Can radiotherapy replace surgery in stage III NSCLC in the era of immunotherapy? During ELCC 23, Dr. Sara Ramella turned to the data to answer that question.

By

Erin Jungmeyer

Estimated Read Time:

3 minutes

Meeting News, Surgical Oncology
Sara Ramella, MD
Sara Ramella, MD

Drawing from the results of the PACIFIC, CheckMate 816, and NADIM II trials, Sara Ramella, MD, explored the range of possibilities for radiotherapy in the context of immunotherapy in curable non-small cell lung cancer (NSCLC). During her presentation on April 1 at the 2023 European Lung Cancer Congress, Dr. Ramella, a radiation oncologist and researcher at the Universitario Campus Bio-Medico in Rome, set out to answer the question: Can radiotherapy replace surgery as the local treatment of stage III NSCLC in the era of immunotherapy (IO)?

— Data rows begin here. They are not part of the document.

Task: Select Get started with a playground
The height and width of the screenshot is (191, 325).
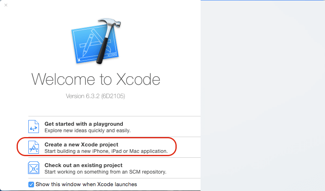Action: [x=83, y=124]
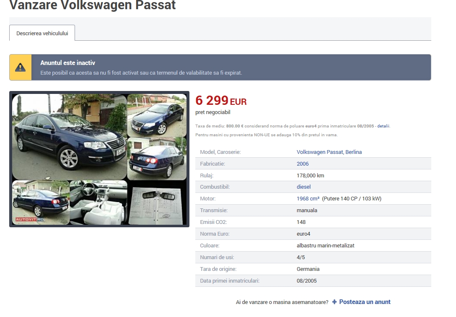Click the 178,000 km mileage value
Viewport: 456px width, 317px height.
tap(310, 175)
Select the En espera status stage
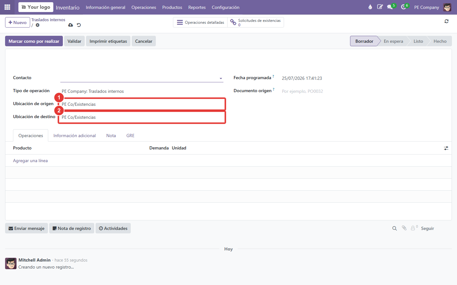The height and width of the screenshot is (285, 457). [393, 41]
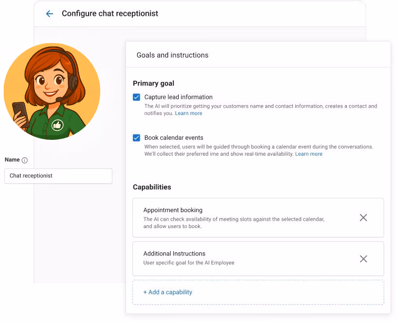Click the Configure chat receptionist title
The height and width of the screenshot is (322, 398).
coord(110,14)
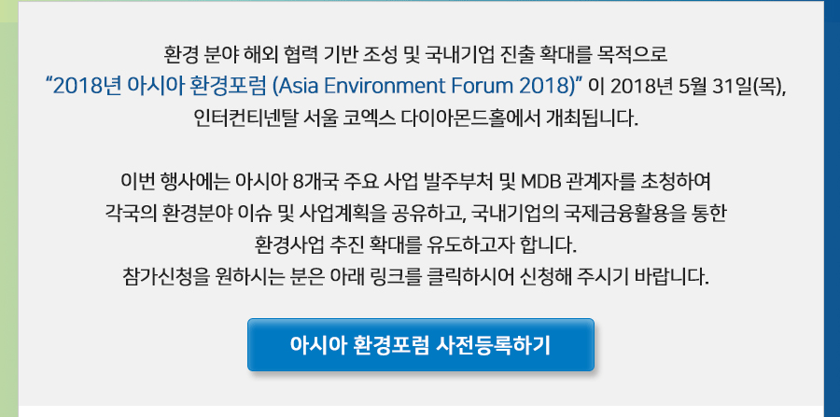Click the MDB abbreviation text
This screenshot has height=417, width=840.
click(x=540, y=182)
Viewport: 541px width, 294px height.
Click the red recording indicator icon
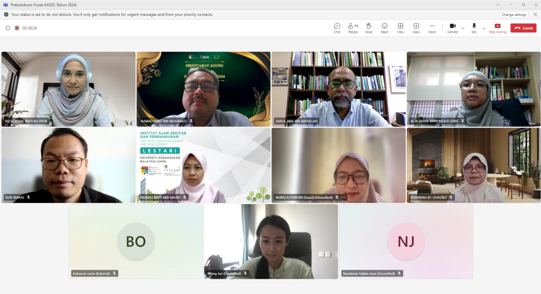17,28
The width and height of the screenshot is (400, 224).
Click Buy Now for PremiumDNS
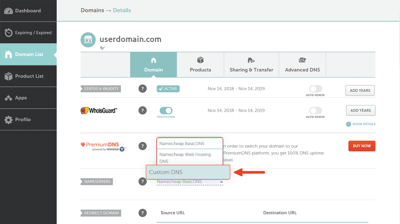click(362, 146)
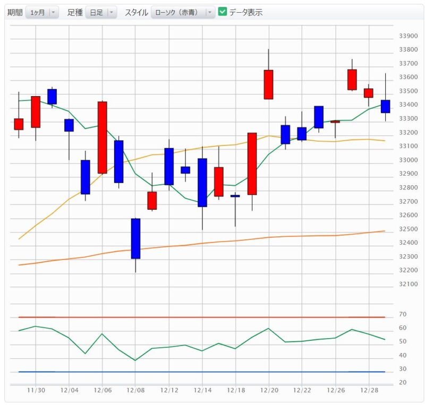This screenshot has height=405, width=425.
Task: Click the red candle between 12/26 and 12/28
Action: pos(352,80)
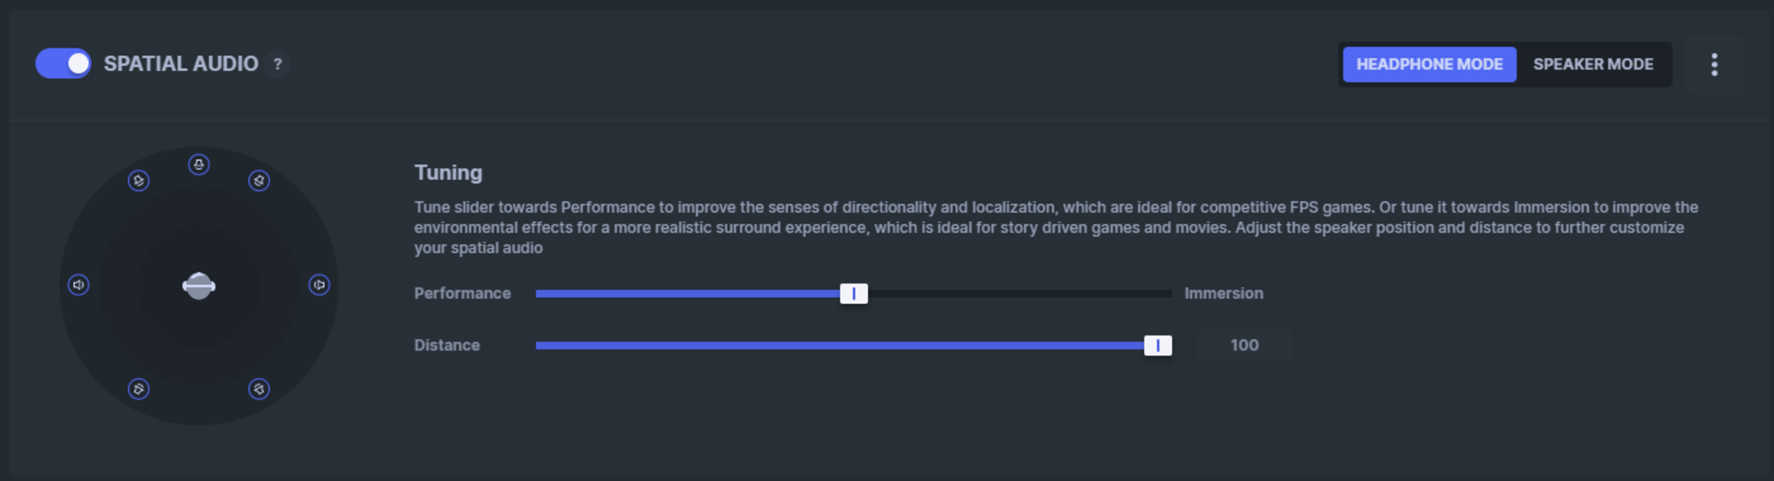Click the side left speaker icon
The height and width of the screenshot is (481, 1774).
click(x=79, y=285)
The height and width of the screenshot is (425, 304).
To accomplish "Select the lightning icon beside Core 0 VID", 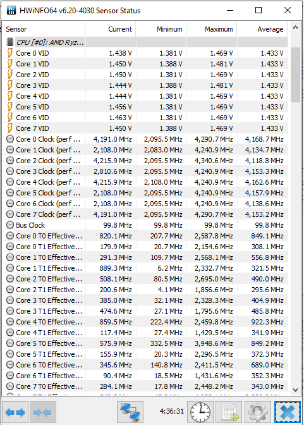I will (x=10, y=53).
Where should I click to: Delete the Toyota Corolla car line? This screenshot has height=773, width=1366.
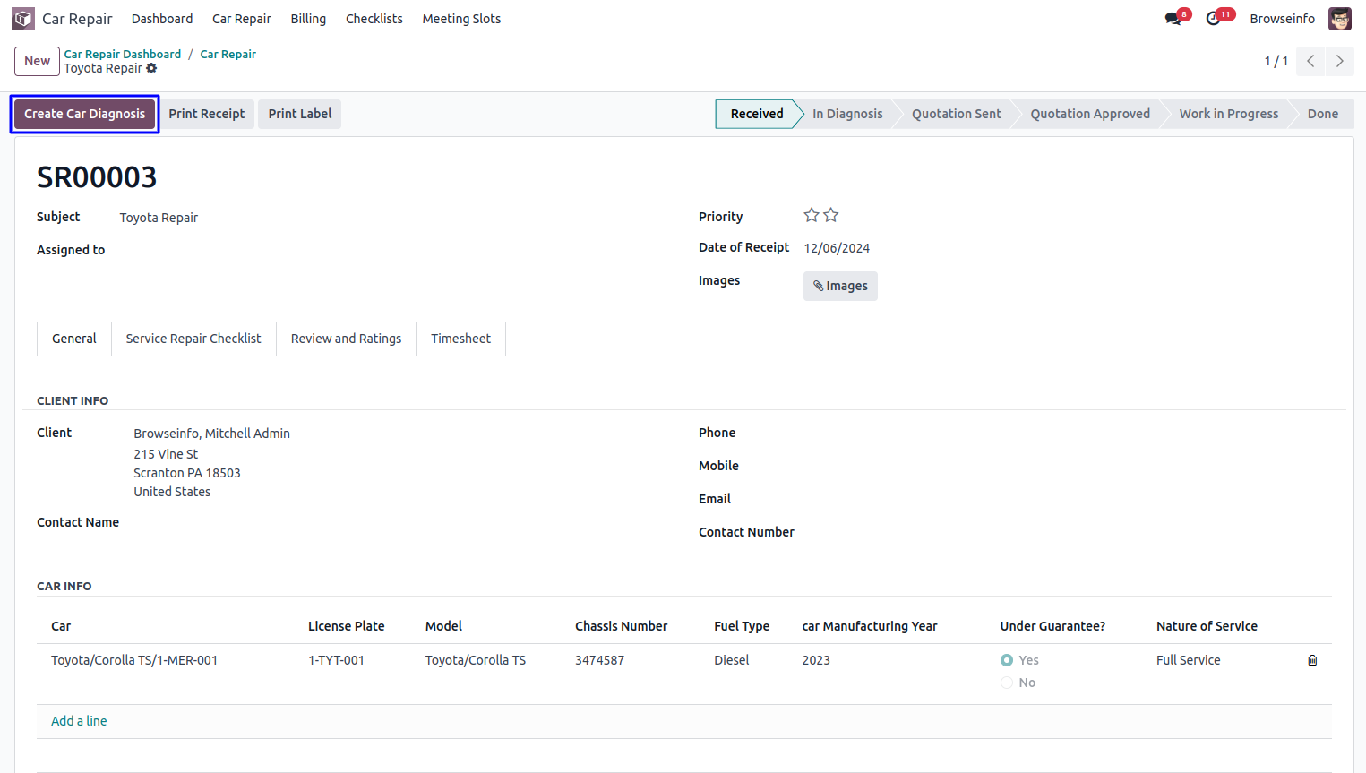point(1312,660)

To make her case, Dr. Ramella explored three patient populations she referred to as The Good, The Bad, and The Ugly—a reference to the famed 1966 Sergio Leone movie starring Clint Eastwood.

“We have different populations,” she said. “We have patients who achieve complete response and two groups of patients with incomplete response. The first group is The Good. In this setting, surgery is not a therapeutic approach, it is a diagnostic tool. In the future, will there be biomarkers that could help us identify these patients? These patients are locally cured. For these patients, can radiotherapy replace surgery?”

Dr. Ramella said yes, she believed radiotherapy could eventually replace surgery by reducing adverse events for resectable patients who achieve pathologic complete response (pCR).  

“In CheckMate 816, neoadjuvant IO-related adverse events were 33.5%,” she said. “We have to consider that surgery also causes adverse events. If we add surgery-related adverse events, the rate of grade 3-4 adverse events in (the immunotherapy arm of) CheckMate 816 is 45%.”

The second group—The Bad—have also undergone resection but not achieved pCR. This group includes about 50% of patients in the trials Dr. Ramella discussed. Fortunately, she said there is a way to improve pCR in this group, citing a paper by Altorki et al that compared neoadjuvant durvalumab with stereotactic body radiotherapy (SBRT) in patients with early-stage NSCLC to durvalumab alone followed by surgery in patients with early-stage NSCLC.1

The major pathological response rate was significantly higher in the SBRT plus durvalumab arm at 53% compared to only 7% in the durvalumab alone arm.

So, while radiotherapy may not replace surgery as the local treatment for this group, it could potentially be added to neoadjuvant chemoimmunotherapy to improve pCR rate, she said.

Finally, Dr. Ramella said the third group—the most difficult group—is an important cohort because it includes about a third of the patients in CheckMate 816 and NADIM II.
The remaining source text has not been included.